WHAT IS REQUIRED
Could you set down only the lines from the one including "This screenshot has" to the end of the records below, inclusive and exact, leaving pictures out?
*** EXTRACTED DATA
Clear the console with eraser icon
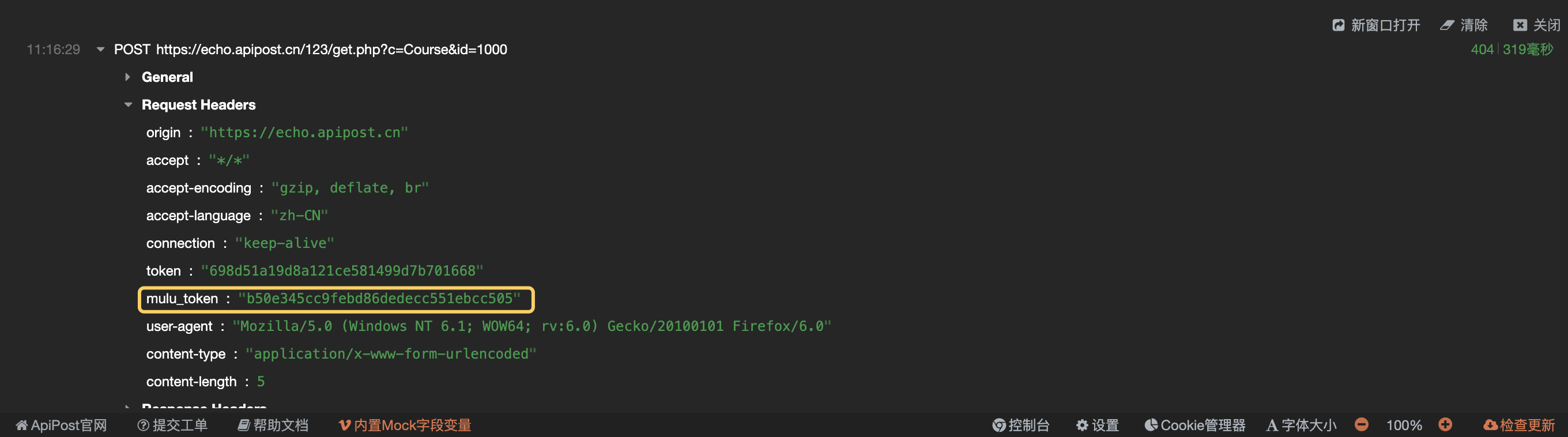Viewport: 1568px width, 437px height. [x=1447, y=25]
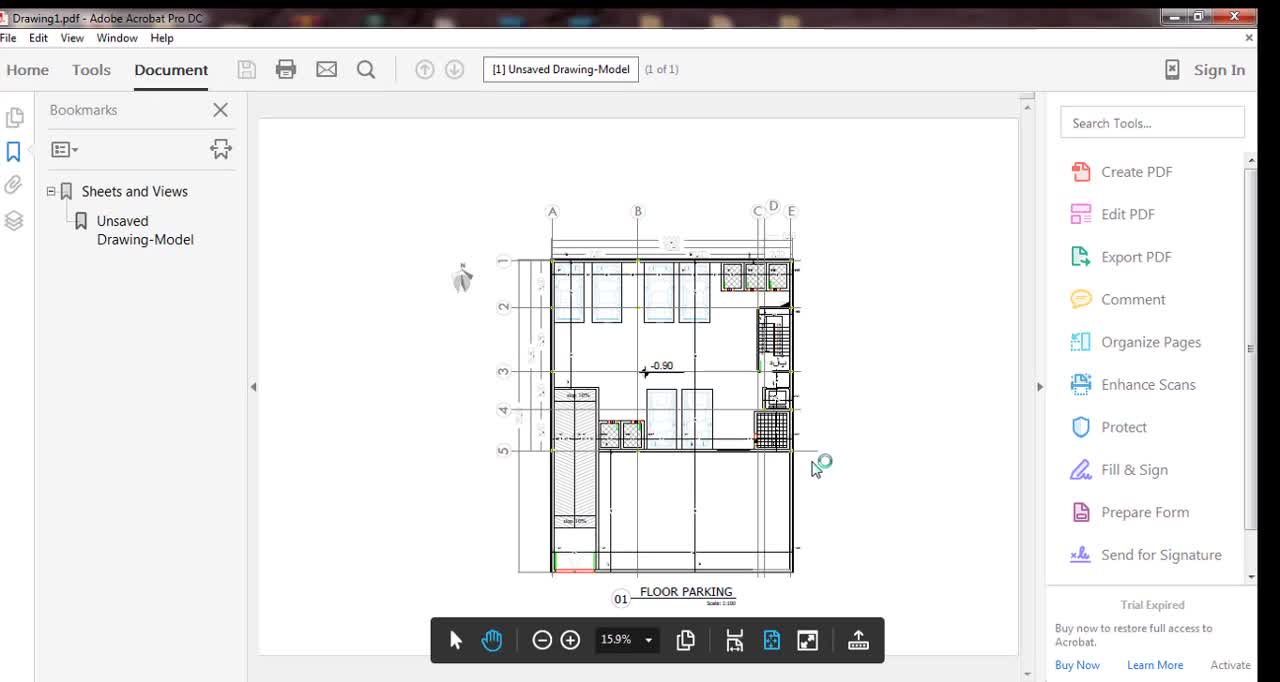Open the Window menu

click(117, 38)
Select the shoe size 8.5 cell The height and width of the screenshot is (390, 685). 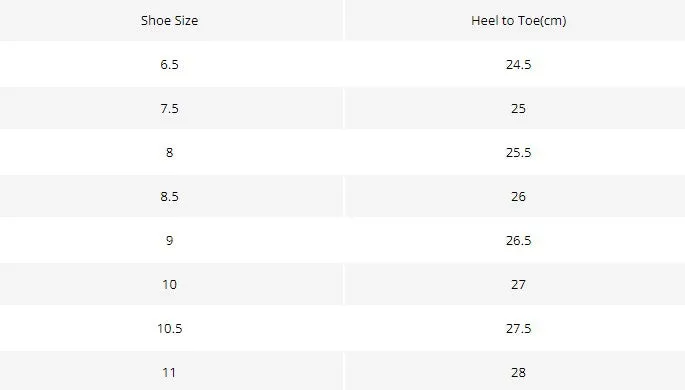point(170,197)
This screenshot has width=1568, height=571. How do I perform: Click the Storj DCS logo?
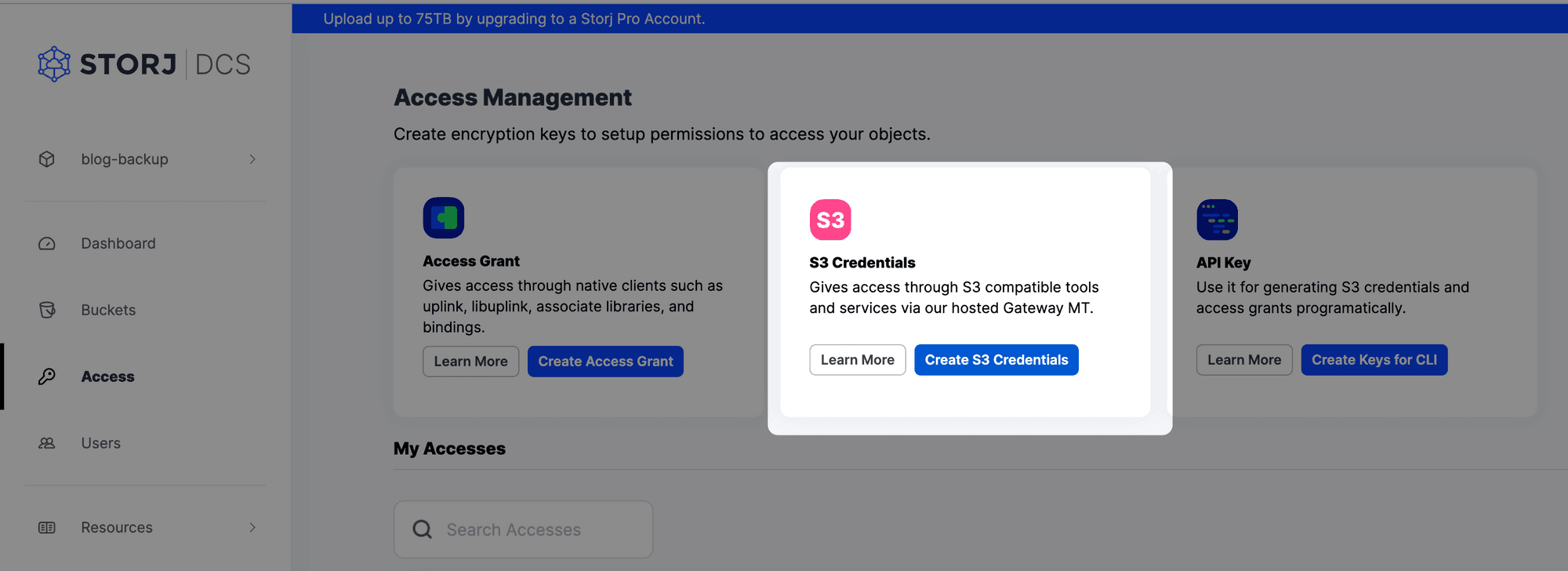[x=144, y=64]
******
ANSWER SECTION
This screenshot has width=1568, height=571. How do I perform: Click the Storj DCS logo?
[x=144, y=64]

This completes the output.